── Supplied material

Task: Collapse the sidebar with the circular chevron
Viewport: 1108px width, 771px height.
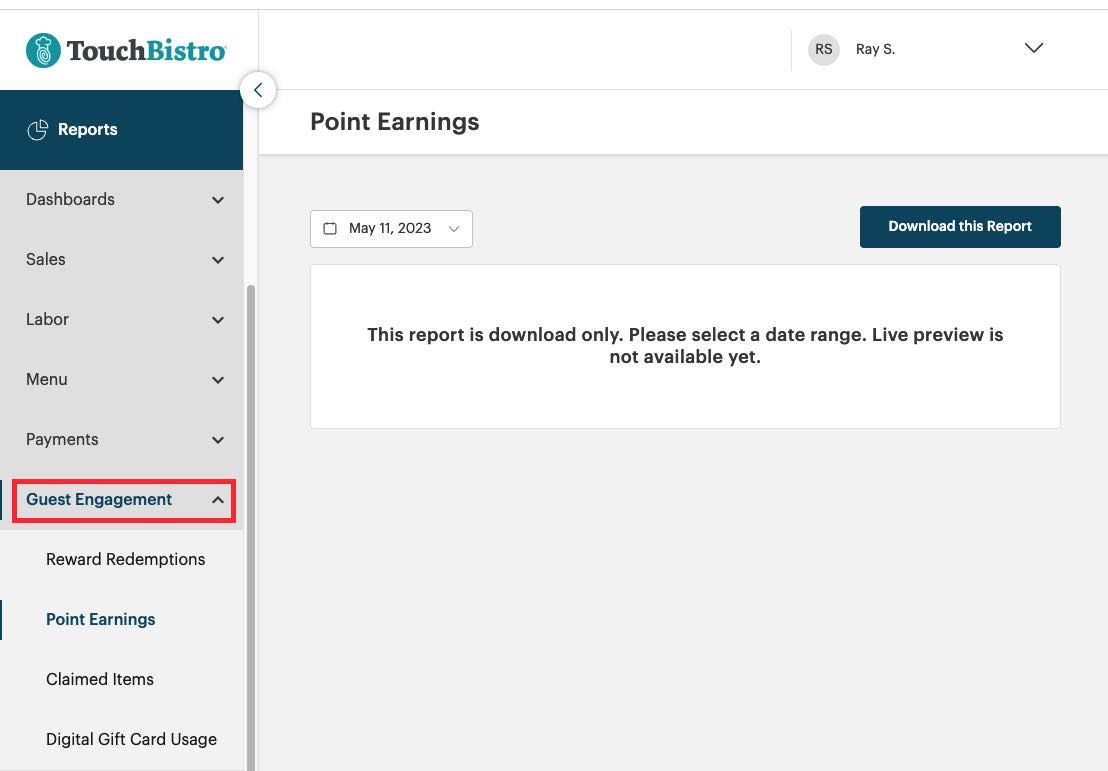Action: [x=258, y=90]
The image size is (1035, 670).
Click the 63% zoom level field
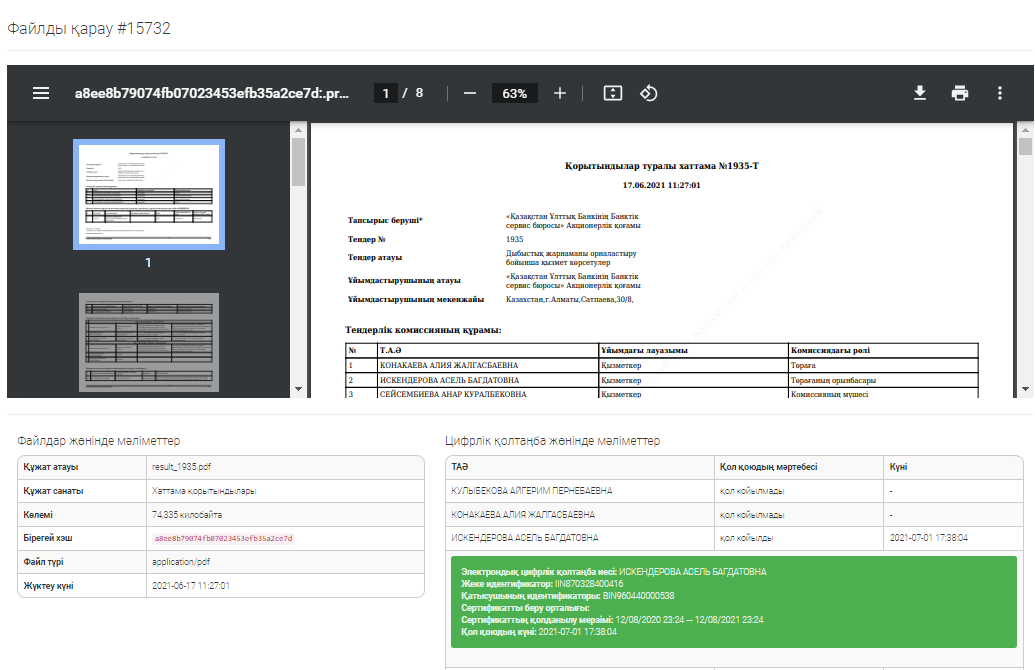click(515, 93)
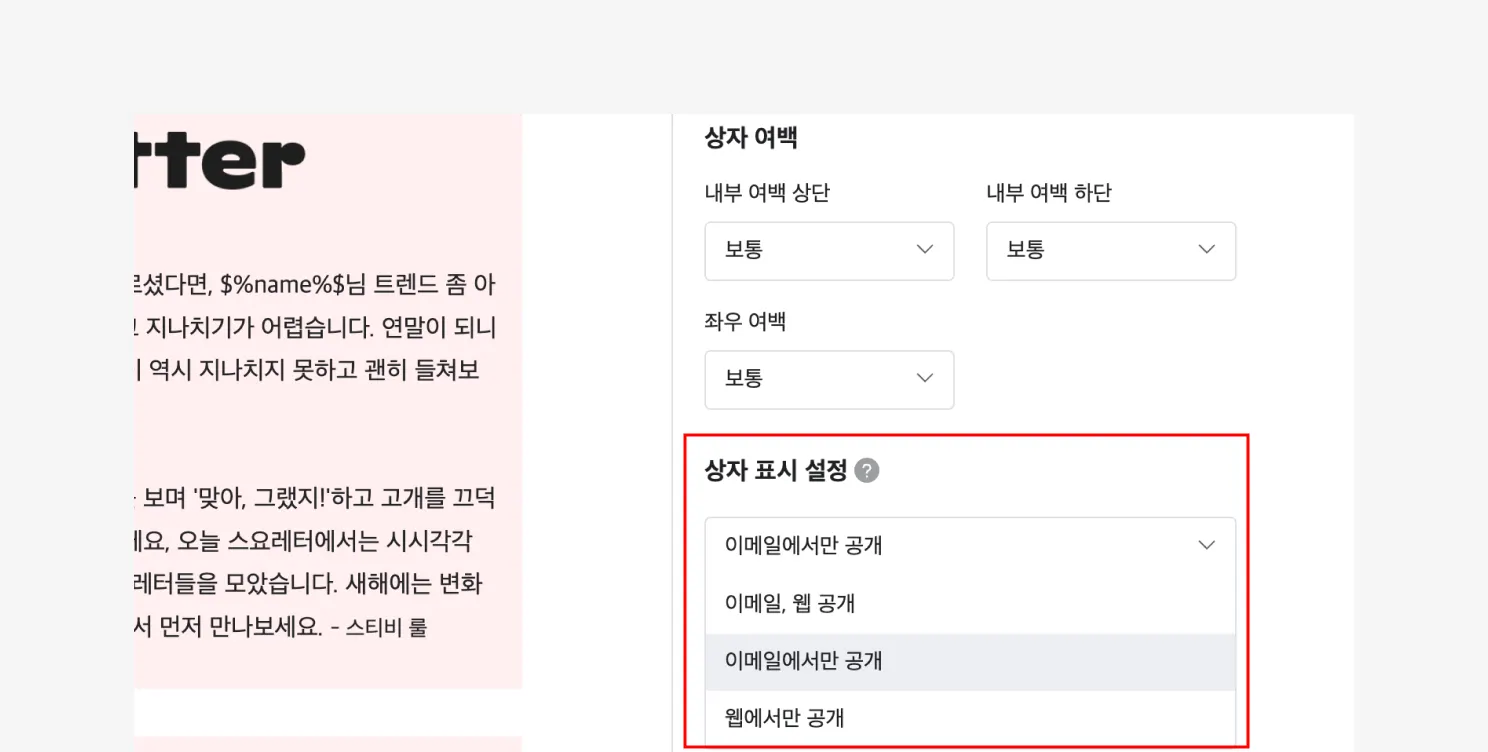Viewport: 1488px width, 752px height.
Task: Click the help icon beside 상자 표시 설정
Action: click(x=867, y=470)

────

_Task requirements_
Return the listing verbatim, pictures omitted.

_Solution for this exercise_
Task: Collapse the sidebar with the circular chevron
Viewport: 1108px width, 771px height.
Action: [x=258, y=90]
The image size is (1035, 670).
Click the 63% zoom level field
click(515, 93)
Viewport: 1488px width, 752px height.
Task: Click the help icon beside 상자 표시 설정
Action: click(x=867, y=470)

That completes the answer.